■ DATASET ENTRIES
* START *

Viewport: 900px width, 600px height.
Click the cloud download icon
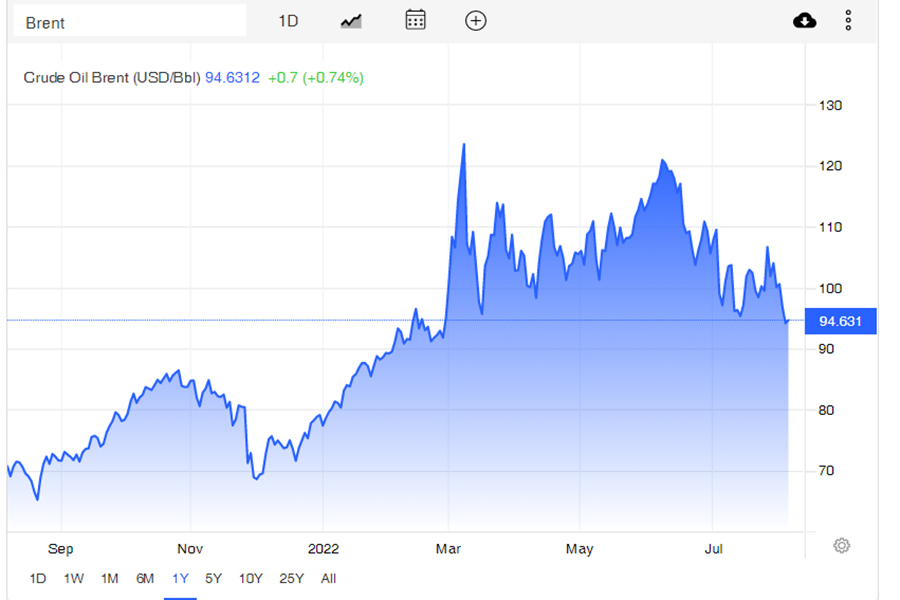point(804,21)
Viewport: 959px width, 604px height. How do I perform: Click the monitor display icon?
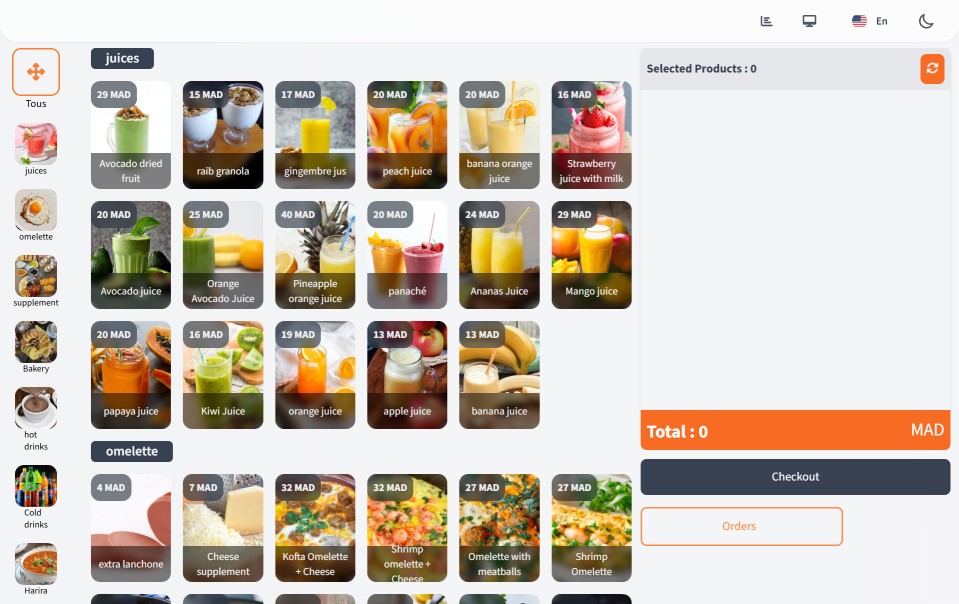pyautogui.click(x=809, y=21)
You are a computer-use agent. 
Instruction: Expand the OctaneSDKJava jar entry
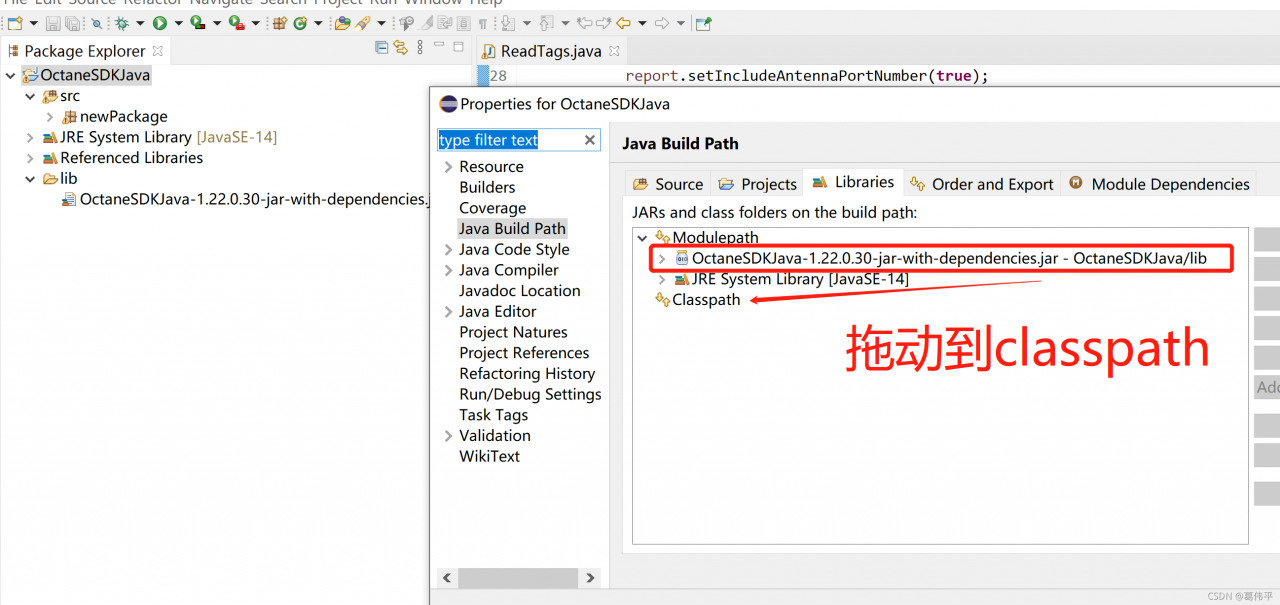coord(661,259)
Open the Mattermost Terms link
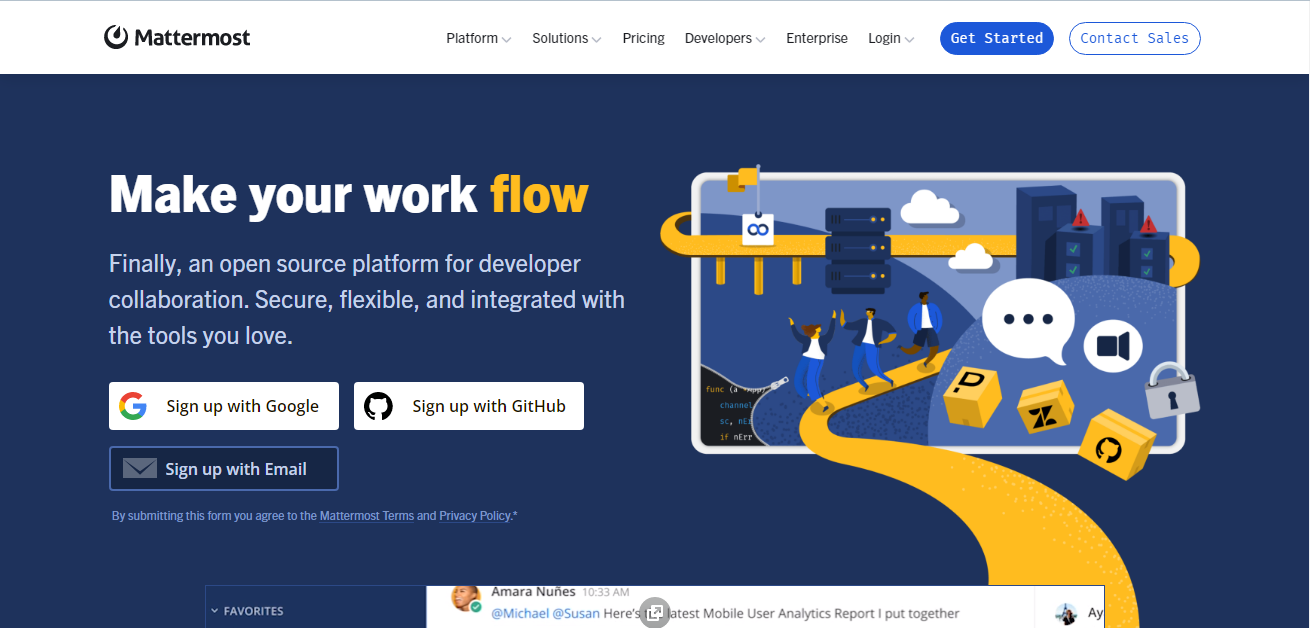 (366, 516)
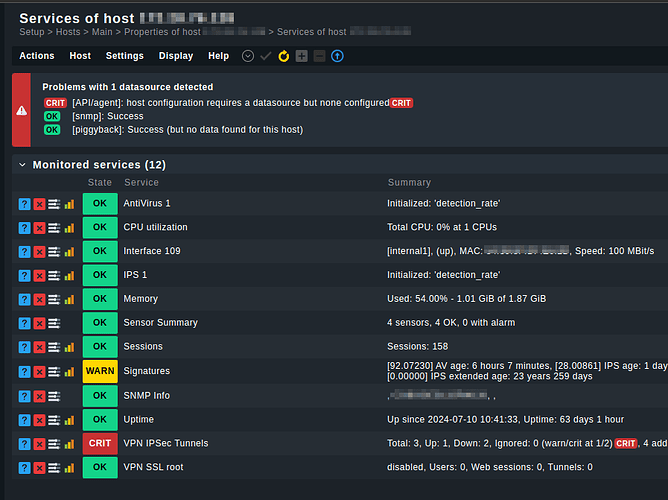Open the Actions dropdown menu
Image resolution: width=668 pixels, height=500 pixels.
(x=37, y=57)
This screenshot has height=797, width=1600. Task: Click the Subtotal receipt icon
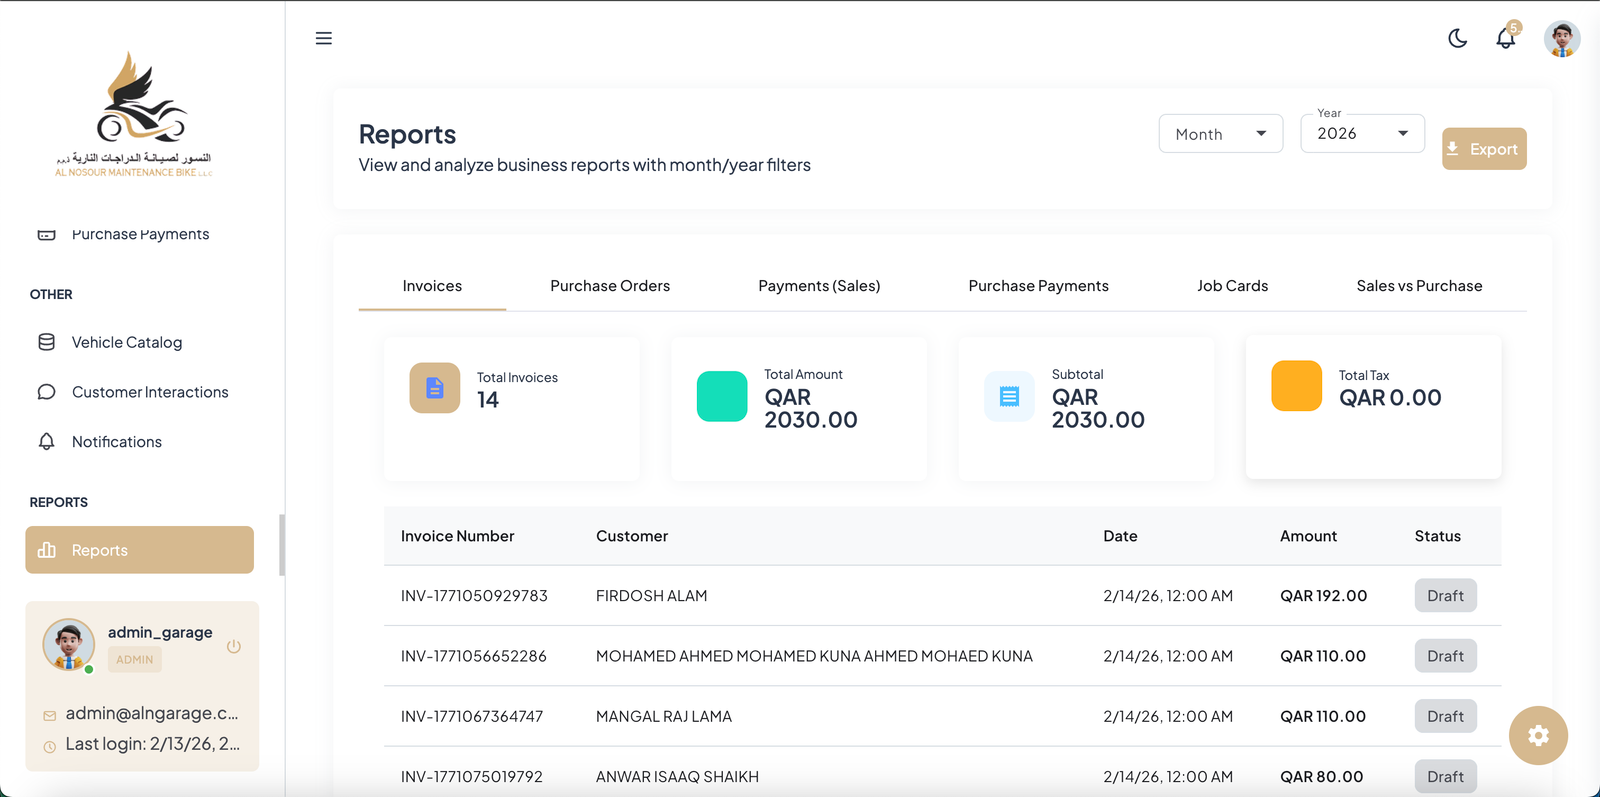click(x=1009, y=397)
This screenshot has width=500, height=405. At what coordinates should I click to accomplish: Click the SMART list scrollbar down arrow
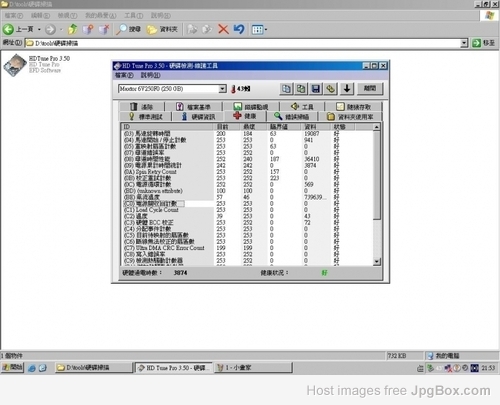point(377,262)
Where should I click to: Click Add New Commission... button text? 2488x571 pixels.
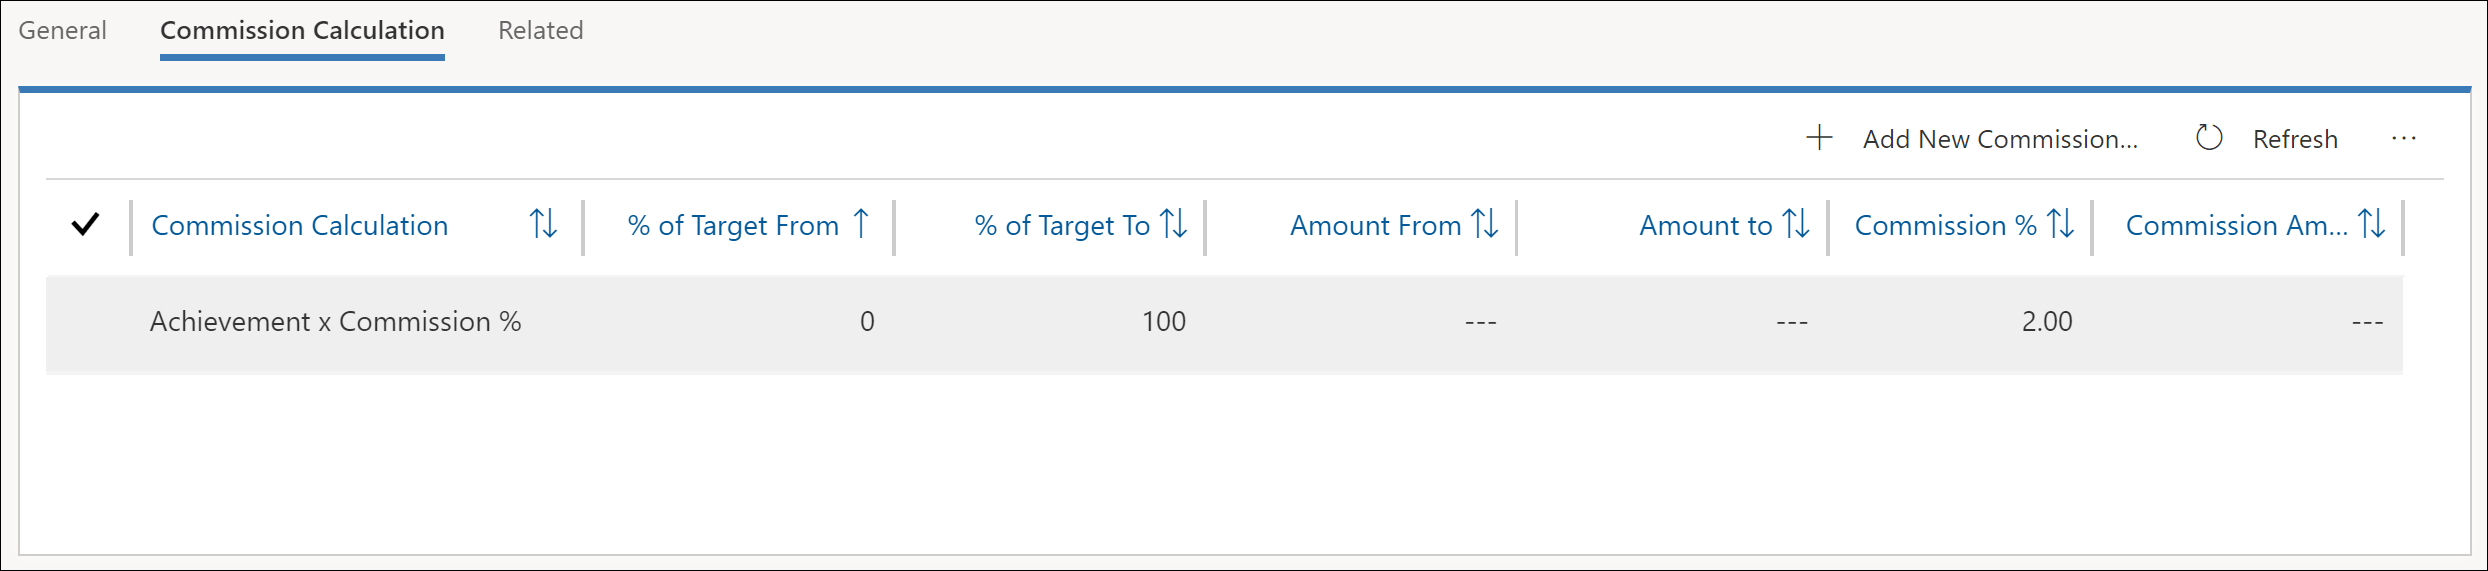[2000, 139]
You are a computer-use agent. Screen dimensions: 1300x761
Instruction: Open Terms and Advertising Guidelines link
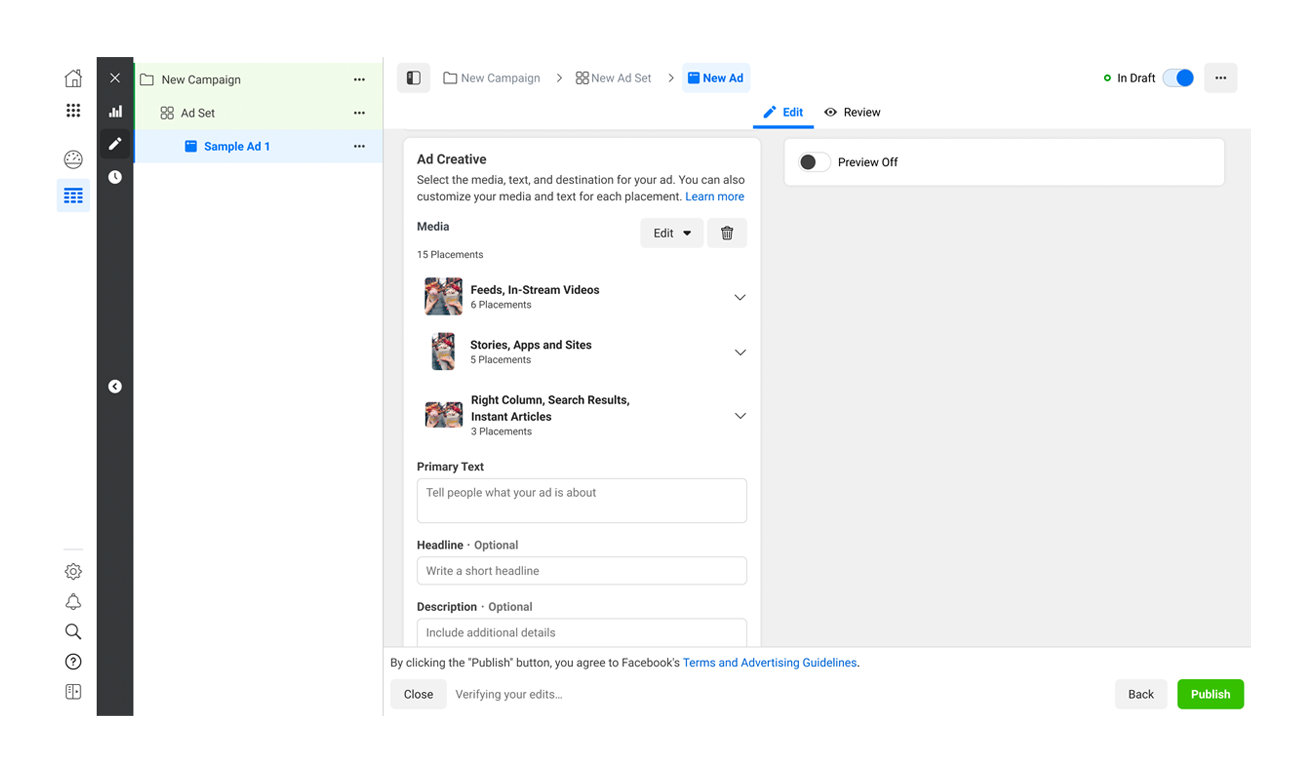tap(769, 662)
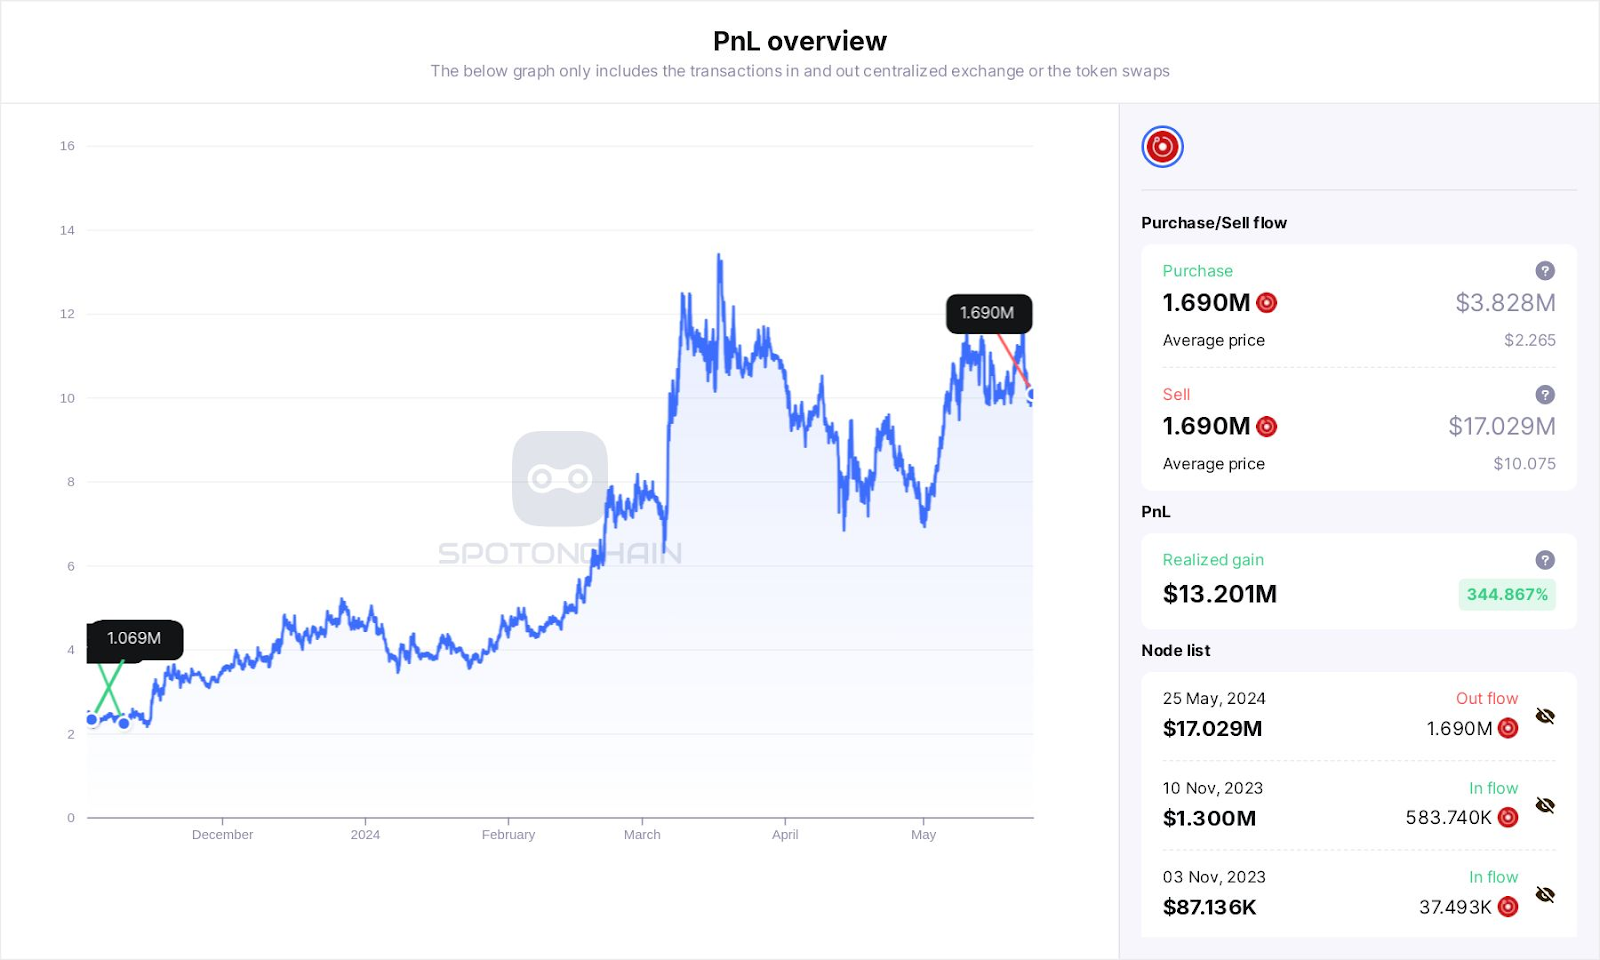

* END *

■ TO DO
Rewrite every entry above with "icon" changed to "symbol" and everything else left as it is. Leave the pictures out.

■ EXERCISE OUTPUT
Viewport: 900px width, 600px height.
Click the cloud download symbol
point(804,21)
Viewport: 959px width, 604px height. How do I perform: Click the monitor display symbol?
pyautogui.click(x=809, y=21)
You are a computer-use agent. 
Instruction: Expand the OctaneSDKJava jar entry
coord(661,259)
Open the Mattermost Terms link
 (366, 516)
Open the Actions dropdown menu
Image resolution: width=668 pixels, height=500 pixels.
(x=37, y=57)
This screenshot has height=797, width=1600. Task: Click the Subtotal receipt symbol
click(x=1009, y=397)
This screenshot has width=500, height=405. At what coordinates should I click to accomplish: Click the SMART list scrollbar down arrow
point(377,262)
Where should I click to: Click Add New Commission... button text? 2488x571 pixels.
[2000, 139]
You are a computer-use agent. Screen dimensions: 1300x761
Instruction: Open Terms and Advertising Guidelines link
tap(769, 662)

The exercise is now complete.